An atypical non-ribosomal peptide cyclase catalyzing homochiral coupling with cyclic amine nucleophile

ABSTRACT

The macrocyclic scaffolds of non-ribosomal peptides (NRPs) are typically constructed by thioesterase (TE) domains, α/β-hydrolase fold enzymes located at the C-termini of non-ribosomal peptide synthetases (NRPSs). By employing various nucleophiles, TEs serve as sources of diversity in cyclization modes and ring-closing linkages of NRPs. The NRPS assembly line of momomycin, an unusual undecapeptidyl cyclic peptide with multiple backbone N-methylations, suggests that it is macrocyclized via the coupling of homochiral termini through a secondary amine nucleophile, which is rarely employed in TE-mediated cyclization.
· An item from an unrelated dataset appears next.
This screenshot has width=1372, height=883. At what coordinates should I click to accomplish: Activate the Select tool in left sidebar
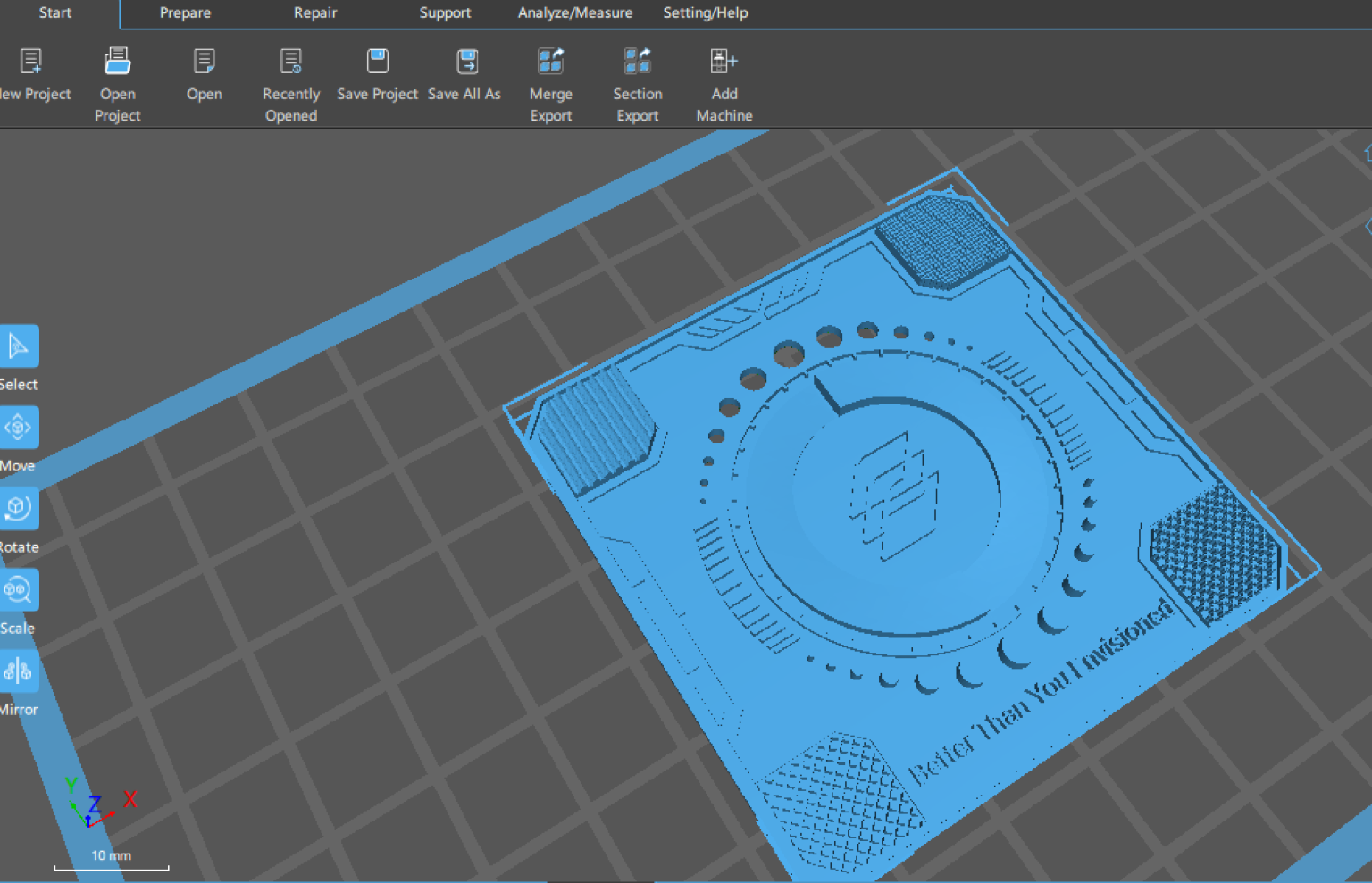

Here, we investigated the function of the momomycin cyclase, MmmB-TE. In vitro enzymatic assays revealed MmmB-TE's strict specificity for an L-configured cyclic amine nucleophile, as well as the incremental enhancements of cyclization efficiency conferred by backbone N-methylations. Mutagenesis studies, together with computational modeling of the peptide-O-enzyme complex, provided insights into the binding of the ring-closing residues in MmmB-TE.